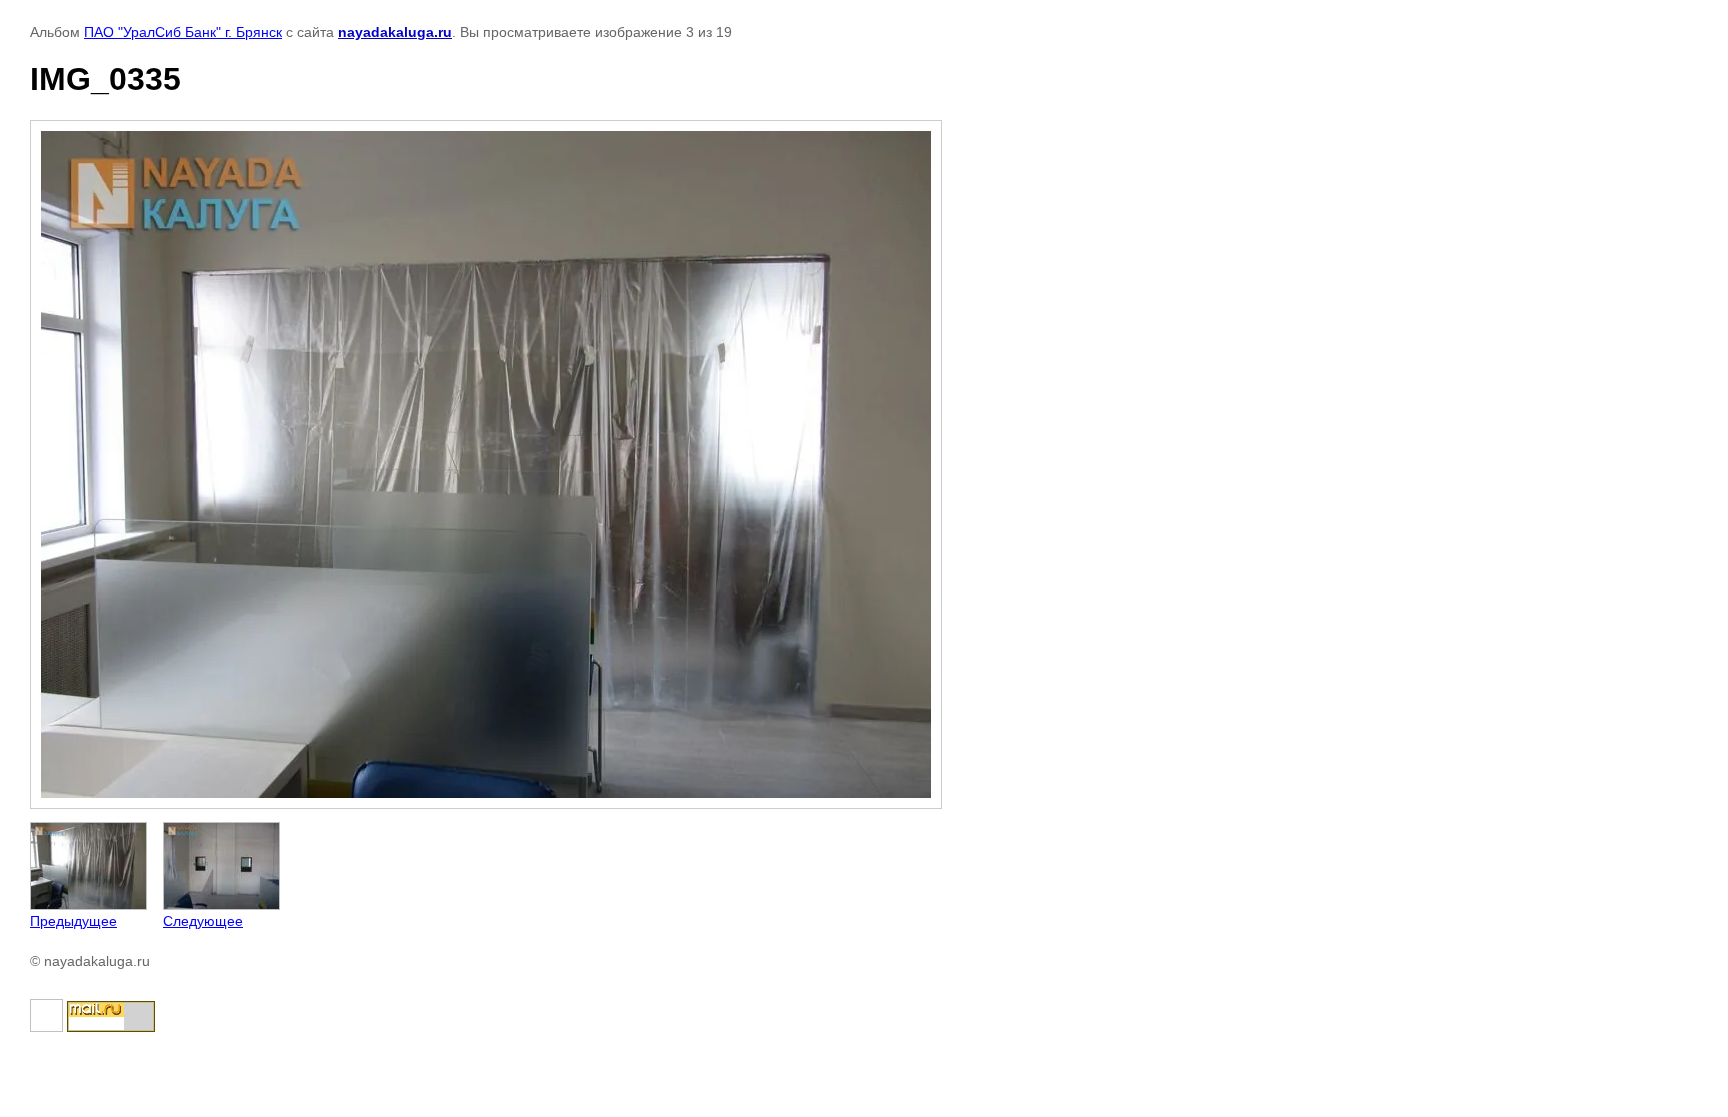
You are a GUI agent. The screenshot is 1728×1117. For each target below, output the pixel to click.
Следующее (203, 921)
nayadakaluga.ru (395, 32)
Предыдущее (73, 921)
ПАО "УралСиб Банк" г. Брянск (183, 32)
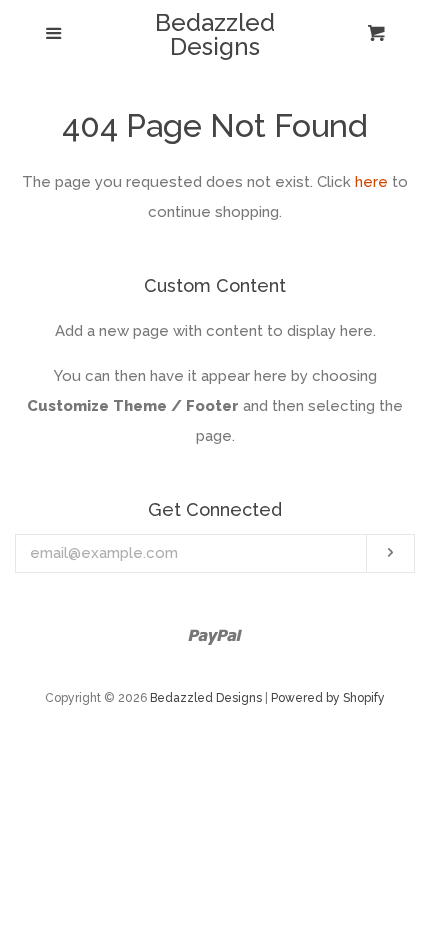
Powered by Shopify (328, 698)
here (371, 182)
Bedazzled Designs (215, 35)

--- --- ---

> Task instructions: Without the pictures, write out every entry precisely as it appears.

> Output below:
You are a GUI agent. The screenshot is 1728×1117. For each target below, output the pixel to click.
Следующее (203, 921)
nayadakaluga.ru (395, 32)
Предыдущее (73, 921)
ПАО "УралСиб Банк" г. Брянск (183, 32)
Powered by Shopify (328, 698)
here (371, 182)
Bedazzled Designs (215, 35)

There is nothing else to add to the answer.